How are Audio Streams handled in internal memory

Hello everyone, I got a technical question about how audio resources are loaded in Godot: :slight_smile:

Does the engine load the entire audio data into RAM before playing it, or does it “stream” chunk by chunk from disk, in order to not oversaturate the RAM for playing long musics?

The Unity Engine lets you pick a “load type” at audio clip import: Unity - Manual: Audio Clip

I haven’t found one on Godot… does this mean the engine decides by itself? Does it depends on the audio format?

Thank you in advance for the clarifications.

The files are loaded in memory and decompressed/decoded while playing:

Thank you very much for the precision, but by “memory”, you mean the RAM / the heap ?

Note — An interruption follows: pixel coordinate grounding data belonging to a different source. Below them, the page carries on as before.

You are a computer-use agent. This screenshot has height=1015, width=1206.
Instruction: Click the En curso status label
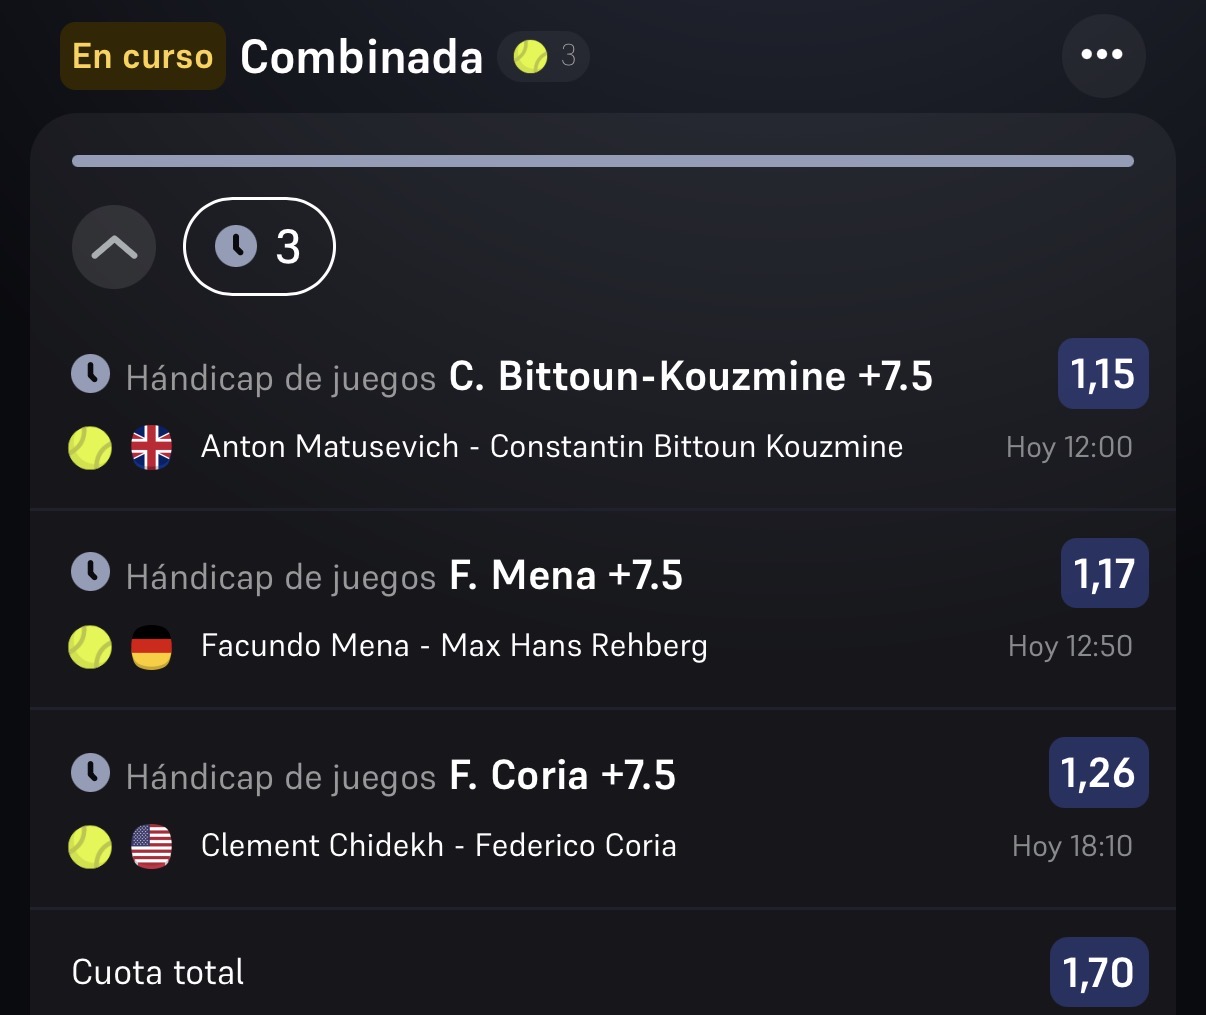[x=143, y=56]
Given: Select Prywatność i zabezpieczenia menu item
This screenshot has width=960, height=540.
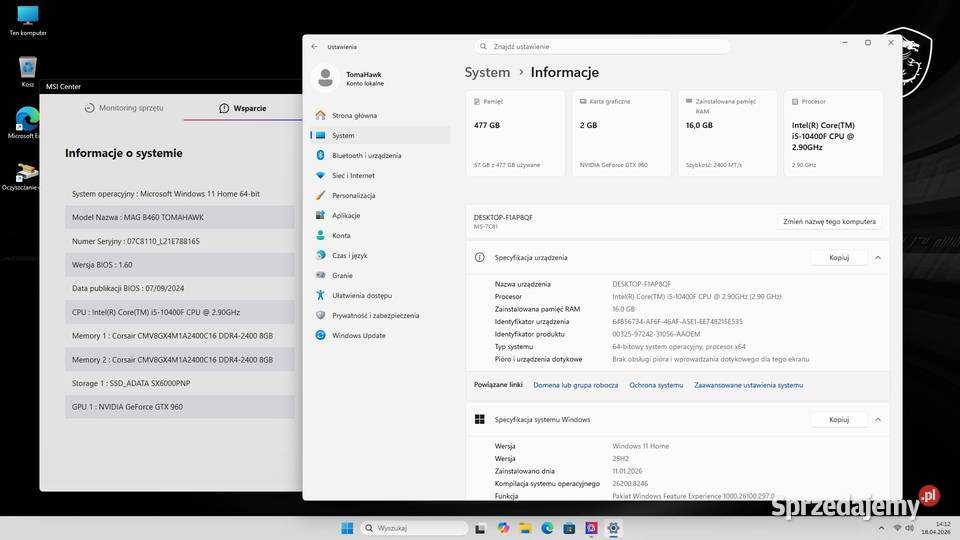Looking at the screenshot, I should (x=375, y=315).
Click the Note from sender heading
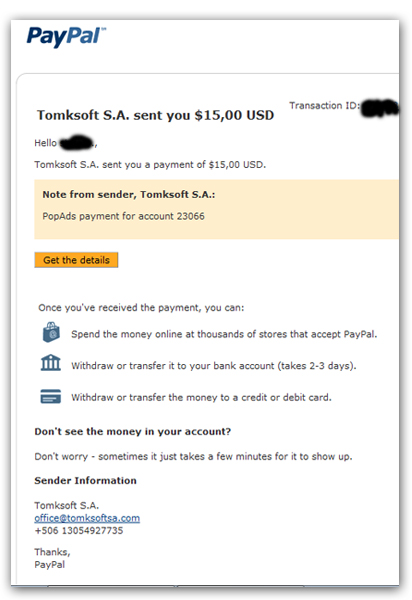The height and width of the screenshot is (600, 412). [x=129, y=194]
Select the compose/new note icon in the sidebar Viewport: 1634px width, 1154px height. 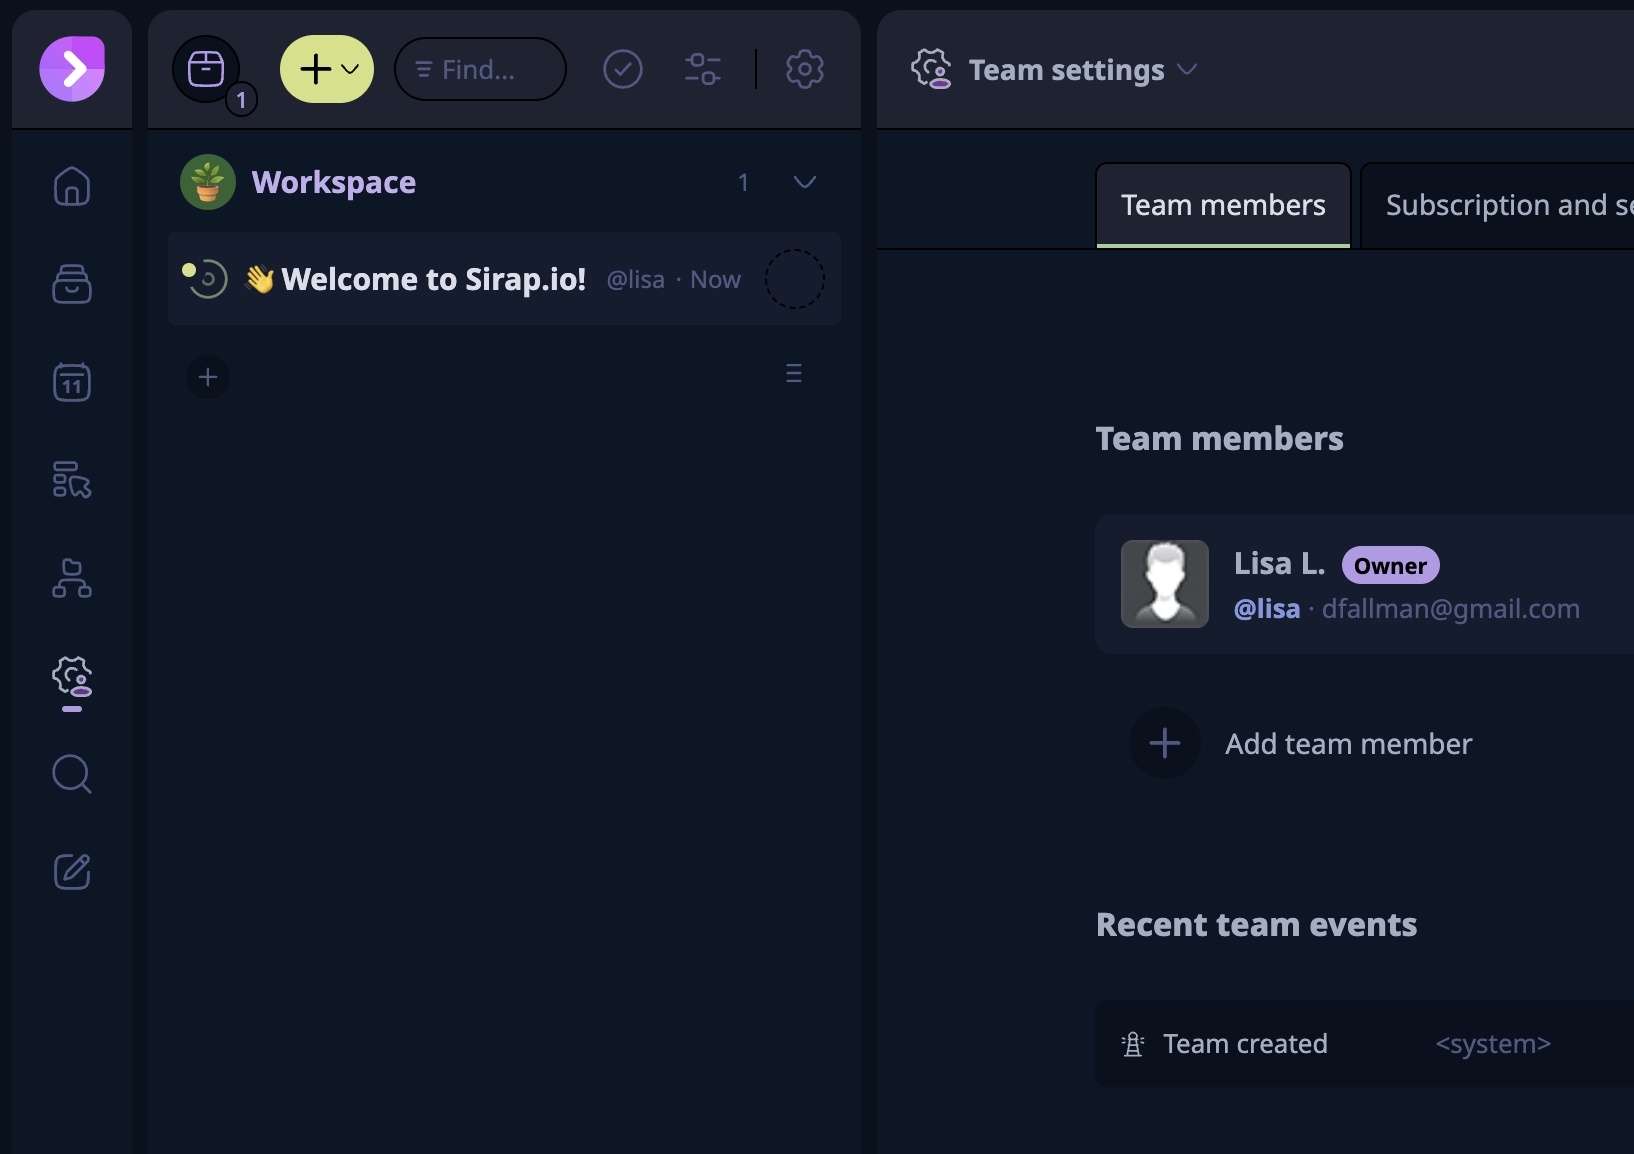point(71,871)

For very long audio music, is there a way to instead cache it temporarily on something like the disk instead?

Yes, loaded in RAM

Cache what? The file is loaded in RAM as is. Decompression/decoding happens while playing them.

It depends on the format.

Decompress On Load - Audio files are decompressed as soon as they’re loaded. Use this option for smaller compressed sounds to avoid the performance overhead of decompressing on the fly. Be aware that decompressing Vorbis-encoded sounds on load will use about ten times more memory than keeping them compressed (for ADPCM encoding it’s about 3.5 times), so don’t use this option for large files.

Godot does not do this. Instead, Godot supports WAV files which are uncompressed and recommends you use them in this context for sound effects.

Compressed In Memory - Keep audio compressed in memory and decompress while playing. This option has a slight performance overhead, especially for Ogg/Vorbis compressed files. Use it only for files that consume excess memory for the Decompressed on Load. The decompression happens on the mixer thread, which can be monitored in the DSP CPU section in the Audio pane of the Profiler window.

If you use an MP3 or Ogg/Vorbis file, this is how Godot loads it.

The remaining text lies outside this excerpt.